Can you return, unchanged, the stretch of the data below from the line containing "Given: Expand the 招投标 folder" through the line containing "[x=22, y=66]"?

[Data extract start]

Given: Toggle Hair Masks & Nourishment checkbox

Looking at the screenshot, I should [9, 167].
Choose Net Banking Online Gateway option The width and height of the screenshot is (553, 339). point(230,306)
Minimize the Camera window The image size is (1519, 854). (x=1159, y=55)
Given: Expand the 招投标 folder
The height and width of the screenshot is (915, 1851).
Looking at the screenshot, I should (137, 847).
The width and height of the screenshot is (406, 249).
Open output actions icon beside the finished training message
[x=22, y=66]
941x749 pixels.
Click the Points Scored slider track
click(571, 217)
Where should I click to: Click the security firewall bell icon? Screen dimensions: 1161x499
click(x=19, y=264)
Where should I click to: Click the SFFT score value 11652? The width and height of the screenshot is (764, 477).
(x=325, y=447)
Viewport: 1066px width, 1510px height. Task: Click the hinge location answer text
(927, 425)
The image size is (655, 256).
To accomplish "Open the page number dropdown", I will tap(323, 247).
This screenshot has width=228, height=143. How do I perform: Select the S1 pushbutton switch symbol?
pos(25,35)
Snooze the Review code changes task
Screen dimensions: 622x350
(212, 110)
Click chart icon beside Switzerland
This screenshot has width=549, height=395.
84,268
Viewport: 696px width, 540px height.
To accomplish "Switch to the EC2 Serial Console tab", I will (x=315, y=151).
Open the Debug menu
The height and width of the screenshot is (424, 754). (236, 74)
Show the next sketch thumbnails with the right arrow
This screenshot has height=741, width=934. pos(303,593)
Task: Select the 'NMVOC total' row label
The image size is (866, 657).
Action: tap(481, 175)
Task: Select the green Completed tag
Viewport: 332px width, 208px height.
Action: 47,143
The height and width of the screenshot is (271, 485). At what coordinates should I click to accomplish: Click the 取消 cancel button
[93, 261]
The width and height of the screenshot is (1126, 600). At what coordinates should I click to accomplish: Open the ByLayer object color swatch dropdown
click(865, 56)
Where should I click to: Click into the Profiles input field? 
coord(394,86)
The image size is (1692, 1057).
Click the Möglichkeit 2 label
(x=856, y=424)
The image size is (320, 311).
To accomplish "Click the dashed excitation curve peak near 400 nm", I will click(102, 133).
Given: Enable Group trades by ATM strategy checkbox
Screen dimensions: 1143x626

[Data extract end]

- **Correct response**
Given: Expand the 招投标 folder
The height and width of the screenshot is (915, 1851).
Looking at the screenshot, I should (137, 847).
The width and height of the screenshot is (406, 249).
Open output actions icon beside the finished training message
[x=22, y=66]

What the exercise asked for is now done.